News 2008


Bush Policies in Africa 'Constructive,' But Skepticism Persists

By Stephen Mbogo Correspondent

February 15, 2008

Nairobi, Kenya ( - As President Bush begins a visit to Africa Friday, commentators say some of his administration's actions have had a constructive impact on relations, although skepticism remains, particularly in the field of security-related policies.

Among the benefits seen are improved governance, education and projects helping AIDS, malaria and tuberculosis patients.

"I think is has been very important for some of the U.S. assistance to the continent to be linked to good economic and political governance," said Kwame Owino, an economist with the Nairobi-based Institute of Economic Affairs.

Tairus Barasa, a research fellow at the Institute of Policy Analysis and Research in Nairobi, said that Bush initiatives like AIDS funding were helping the continent to meet the Millennium Development Goals, specific targets U.N. member states have agreed to achieve by 2015.

Some analysts say U.S. military engagement is important when it comes to improving the capacity of African armies to respond to terrorism and other challenges. The U.S. subsidizes some national armies and has trained more than 44,000 peacekeepers from 19 African countries.

These include more than 80 percent of African peacekeepers currently deployed in African Union and United Nations peacekeeping missions, both inside and outside of Africa, according to National Security Advisor Stephen Hadley.

The U.S. deploys an 1,800-strong Combined Horn of Africa Task Force based in Djibouti, and a warship sailing along the African coastline trains militaries to respond to maritime security threats.

Established last October, the US Africa Command (Africom) is due to be fully operational by October this year.

Some military initiatives have received a critical reception.

Owino said some actions taken by Washington after 9/11 created a wedge between many Africans and the U.S., particularly the war against Iraq and disputes about its legality.

"Africans generally have a lot of respect for the U.N.," he said. "While sub-Saharan Africans generally admire the American people, the [perceived] anti-U.N. actions made them hate the Bush administration."

The war prompted some Africans to worry that their countries could come under attack if their governments did not agree with U.S. policies, he said.

Bush's Feb. 15-21 visit will be his second to the continent. In July 2003 he visited Senegal, South Africa, Botswana, Uganda and Nigeria. This time, Bush will visit Benin, Tanzania, Rwanda, Ghana and Liberia.

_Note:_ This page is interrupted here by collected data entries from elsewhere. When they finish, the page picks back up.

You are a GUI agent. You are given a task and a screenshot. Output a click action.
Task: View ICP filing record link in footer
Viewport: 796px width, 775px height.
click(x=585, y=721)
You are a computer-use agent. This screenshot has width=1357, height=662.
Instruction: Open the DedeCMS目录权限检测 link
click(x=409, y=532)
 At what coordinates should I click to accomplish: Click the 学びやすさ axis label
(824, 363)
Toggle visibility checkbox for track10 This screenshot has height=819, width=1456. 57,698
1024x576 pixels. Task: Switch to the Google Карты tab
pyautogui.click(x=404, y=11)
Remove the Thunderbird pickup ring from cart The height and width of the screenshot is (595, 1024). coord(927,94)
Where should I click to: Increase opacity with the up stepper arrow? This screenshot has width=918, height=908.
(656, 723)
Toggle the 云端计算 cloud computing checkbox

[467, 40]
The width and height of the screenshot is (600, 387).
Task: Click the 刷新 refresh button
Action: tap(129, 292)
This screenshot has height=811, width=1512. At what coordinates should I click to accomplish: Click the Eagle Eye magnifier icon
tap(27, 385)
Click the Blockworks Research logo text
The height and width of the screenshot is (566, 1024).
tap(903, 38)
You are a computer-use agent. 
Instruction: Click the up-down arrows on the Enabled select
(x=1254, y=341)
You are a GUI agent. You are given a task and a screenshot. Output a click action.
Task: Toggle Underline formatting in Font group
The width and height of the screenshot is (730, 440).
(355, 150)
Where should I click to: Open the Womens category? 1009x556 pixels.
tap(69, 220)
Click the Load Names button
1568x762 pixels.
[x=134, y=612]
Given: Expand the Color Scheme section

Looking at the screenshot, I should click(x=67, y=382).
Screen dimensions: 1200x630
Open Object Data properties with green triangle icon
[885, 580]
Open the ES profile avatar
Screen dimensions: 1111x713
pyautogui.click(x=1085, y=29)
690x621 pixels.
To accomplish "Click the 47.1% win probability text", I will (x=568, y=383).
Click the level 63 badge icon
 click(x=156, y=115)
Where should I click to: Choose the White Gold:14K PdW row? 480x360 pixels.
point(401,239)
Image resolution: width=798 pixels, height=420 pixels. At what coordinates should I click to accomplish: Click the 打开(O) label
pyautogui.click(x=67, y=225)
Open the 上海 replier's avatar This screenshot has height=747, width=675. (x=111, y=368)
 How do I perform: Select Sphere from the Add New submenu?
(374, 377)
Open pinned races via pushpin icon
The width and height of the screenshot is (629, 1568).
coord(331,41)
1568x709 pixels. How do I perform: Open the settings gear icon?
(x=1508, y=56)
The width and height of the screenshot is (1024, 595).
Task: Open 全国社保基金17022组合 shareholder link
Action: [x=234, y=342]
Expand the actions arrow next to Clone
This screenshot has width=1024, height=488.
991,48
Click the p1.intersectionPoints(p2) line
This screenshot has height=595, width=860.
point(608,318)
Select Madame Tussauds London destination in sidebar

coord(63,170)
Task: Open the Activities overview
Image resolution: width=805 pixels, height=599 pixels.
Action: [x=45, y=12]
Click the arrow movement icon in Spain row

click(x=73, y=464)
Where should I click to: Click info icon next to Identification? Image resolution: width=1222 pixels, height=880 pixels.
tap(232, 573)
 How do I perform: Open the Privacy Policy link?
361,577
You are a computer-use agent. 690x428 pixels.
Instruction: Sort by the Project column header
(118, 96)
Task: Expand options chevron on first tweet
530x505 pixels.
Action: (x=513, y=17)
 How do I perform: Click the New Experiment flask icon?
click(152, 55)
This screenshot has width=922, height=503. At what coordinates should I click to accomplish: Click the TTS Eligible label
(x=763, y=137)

In the West African nation of Benin, an agreement with the Millennium Challenge Corporation (MCC) has helped to reform national policy on microfinance, benefiting small farmers and entrepreneurs. The country has also launched a major U.S.-supported anti-malaria campaign.

The MCC is a U.S. body designed to work with some of the poorest countries in the world on the principle that aid is most effective when it reinforces good government and economic freedom.

Tanzania and Ghana are credited with making significant gains, while Rwanda has initiated social, economic and justice programs aimed at helping to transform the lives of people affected by the 1994 genocide.

The U.S. has been instrumental in stabilizing civil-war-torn Liberia and helping the political process that led to the election of Africa's first elected woman leader, Ellen Johnson-Sirleaf. Liberia is the only country to have publicly expressed interest in hosting Africom.

Bush's visit will focus largely on promoting development, growth, security and disease-fighting. Hadley said in a pre-trip briefing Wednesday that the president would discuss the ongoing instability in Kenya with the leaders of all the countries he visits.